13.3 Time-Interval Measurements
A special form of correlation measurement involves the determination of very short life-times say on the order of microseconds or less. In the usual approach involving longer times, a signal corresponding to the variation of an intensity with time is measured. This may be done either by analysis of an analogue signal proportional to intensity, or by successive counting of the quanta emitted. In order to properly delineate the time behaviour samples must be taken on the time scale of the life time and this is not possible in the regime under consideration. Instead a measurement of the distribution in the interval between the formation and termination of the species being studied is determined. A timing marker signifying the formation is referred to as a start event. As a concrete example consider a radioactive atom which emits a beta particle creating a new species. Detection of the beta particle constitutes a start event. Suppose the species is created in an excited state with a life-time of 10 nsec. This state decays to a stable state by emission of a g-particle. Detection of this event represents a stop event, and on average should occur 10 nsec. after the start pulse. In fact the interval between the start and stop times follows an exponential distribution with a mean of 10 ns.

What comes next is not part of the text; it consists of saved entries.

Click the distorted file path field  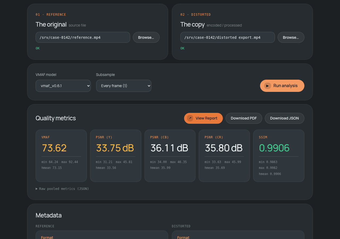(228, 37)
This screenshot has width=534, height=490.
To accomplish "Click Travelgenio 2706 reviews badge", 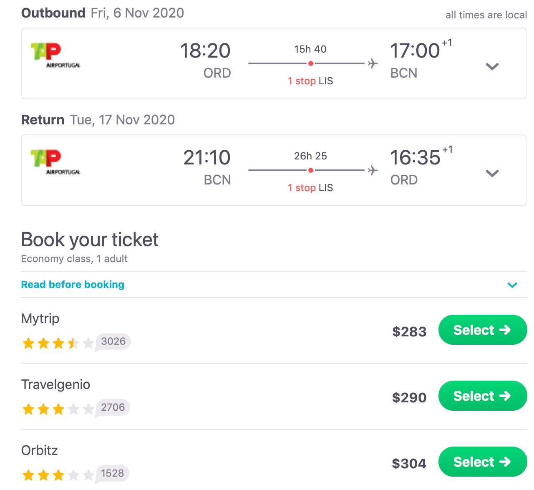I will pos(113,407).
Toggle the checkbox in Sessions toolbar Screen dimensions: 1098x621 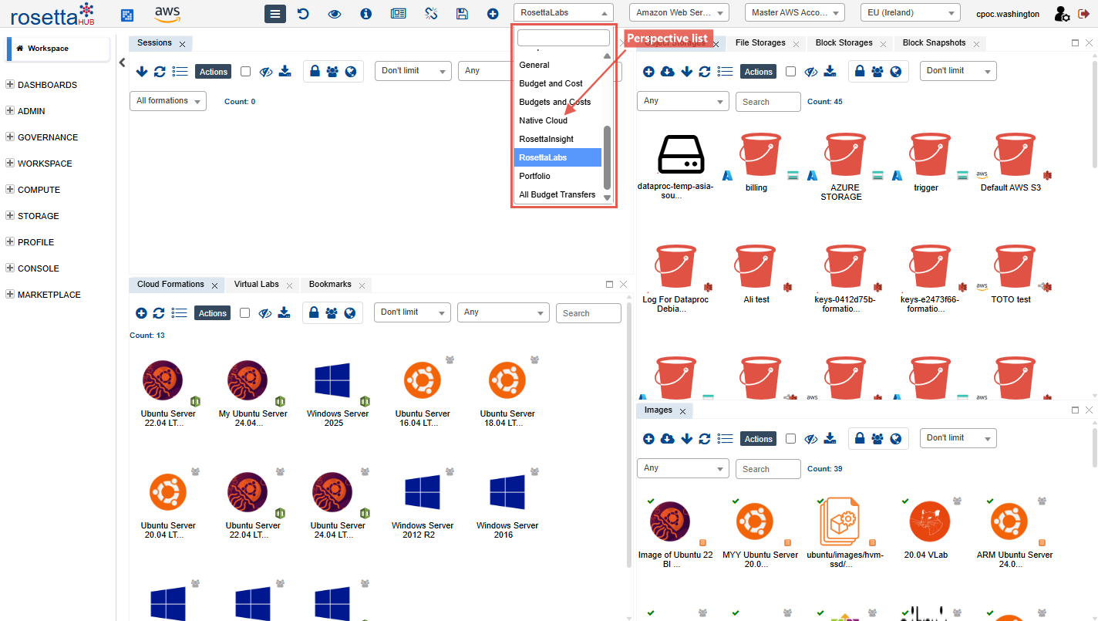[x=245, y=72]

The method used is to convert the time interval to a pulse height in a manner similar to a reverse of the Wilkinson ADC. Consider the situation depicted in the accompanying figure. The action of the RS flip flop is to create a pulse at the input to the integrator of a fixed height and duration equal to the interval between the start and stop pulse edges, t.
The integrator output ramps up at
a slope determined by the RS logic level and time constant, both of which are fixed. Thus the maximum reached,
h, is directly proportional to t. A pulse of this height is then created by enabling the linear gate by the stop
pulse at which time the integrator output is constant, since resetting the flip flop shuts off current to the capacitor.
Such devices are referred to as time-to amplitude converters, or TACs. The TAC output is then fed to a multichannel
analyser so that the pulse height distribution may be acquired.